Bibliographic Collection: 
APE
Publication Type: Journal Article
Authors: Nuttle, Xander; Giannuzzi, Giuliana; Duyzend, Michael H.; Schraiber, Joshua G.; Narvaiza, Iñigo; Sudmant, Peter H.; Penn, Osnat; Chiatante, Giorgia; Malig, Maika; Huddleston, John; Benner, Chris; Camponeschi, Francesca; Ciofi-Baffoni, Simone; Stessman, Holly A. F.; Marchetto, Maria C. N.; Denman, Laura; Harshman, Lana; Baker, Carl; Raja, Archana; Penewit, Kelsi; Janke, Nicolette; Tang, W. Joyce; Ventura, Mario; Banci, Lucia; Antonacci, Francesca; Akey, Joshua M.; Amemiya, Chris T.; Gage, Fred H.; Reymond, Alexandre; Eichler, Evan E.
Year of Publication: 2016
Journal: Nature
Volume: advance online publication
Pagination:
Date Published: 08/2016
Publication Language: eng
ISBN Number: 1476-4687
Abstract:

Genetic differences that specify unique aspects of human evolution have typically been identified by comparative analyses between the genomes of humans and closely related primates1, including more recently the genomes of archaic hominins23. Not all regions of the genome, however, are equally amenable to such study.

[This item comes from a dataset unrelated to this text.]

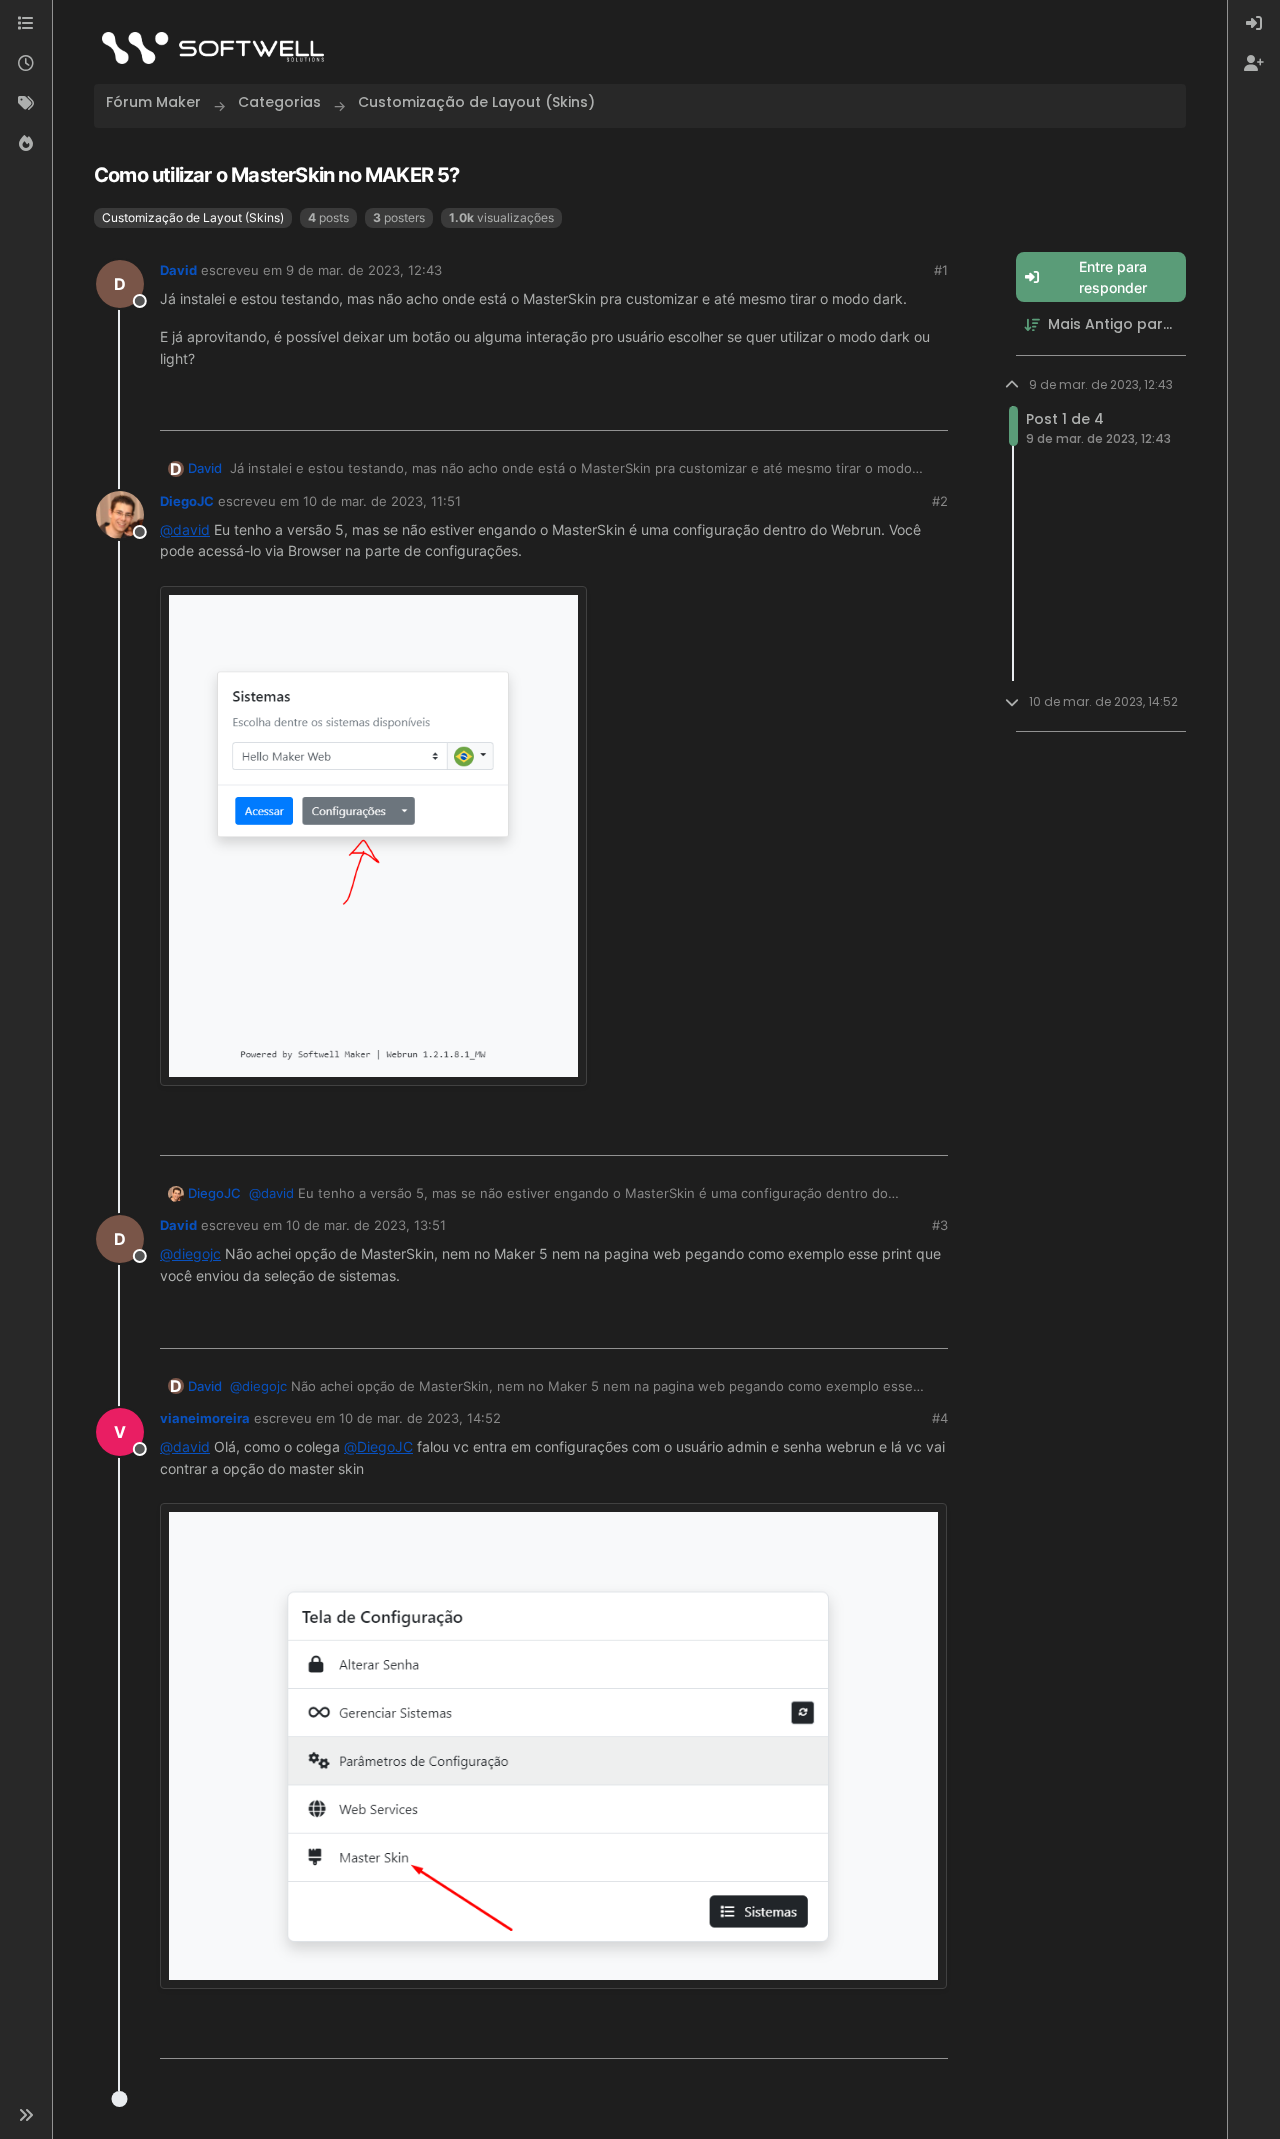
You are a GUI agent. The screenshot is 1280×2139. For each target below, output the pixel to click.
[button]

Recurrent copy number variation (CNV) at chromosome 16p11.2 accounts for approximately 1% of cases of autism45 and is mediated by a complex set of segmental duplications, many of which arose recently during human evolution. Here we reconstruct the evolutionary history of the locus and identify bolA family member 2 (BOLA2) as a gene duplicated exclusively in Homo sapiens. We estimate that a 95-kilobase-pair segment containing BOLA2 duplicated across the critical region approximately 282 thousand years ago (ka), one of the latest among a series of genomic changes that dramatically restructured the locus during hominid evolution. All humans examined carried one or more copies of the duplication, which nearly fixed early in the human lineage—a pattern unlikely to have arisen so rapidly in the absence of selection (P < 0.0097). We show that the duplication ofBOLA2 led to a novel, human-specific in-frame fusion transcript and that BOLA2copy number correlates with both RNA expression (r = 0.36) and protein level (r = 0.65), with the greatest expression difference between human and chimpanzee in experimentally derived stem cells. Analyses of 152 patients carrying a chromosome 16p11.2 rearrangement show that more than 96% of breakpoints occur within the H. sapiens-specific duplication. In summary, the duplicative transposition of BOLA2 at the root of the H. sapiens lineage about 282 ka simultaneously increased copy number of a gene associated with iron homeostasis and predisposed our species to recurrent rearrangements associated with disease.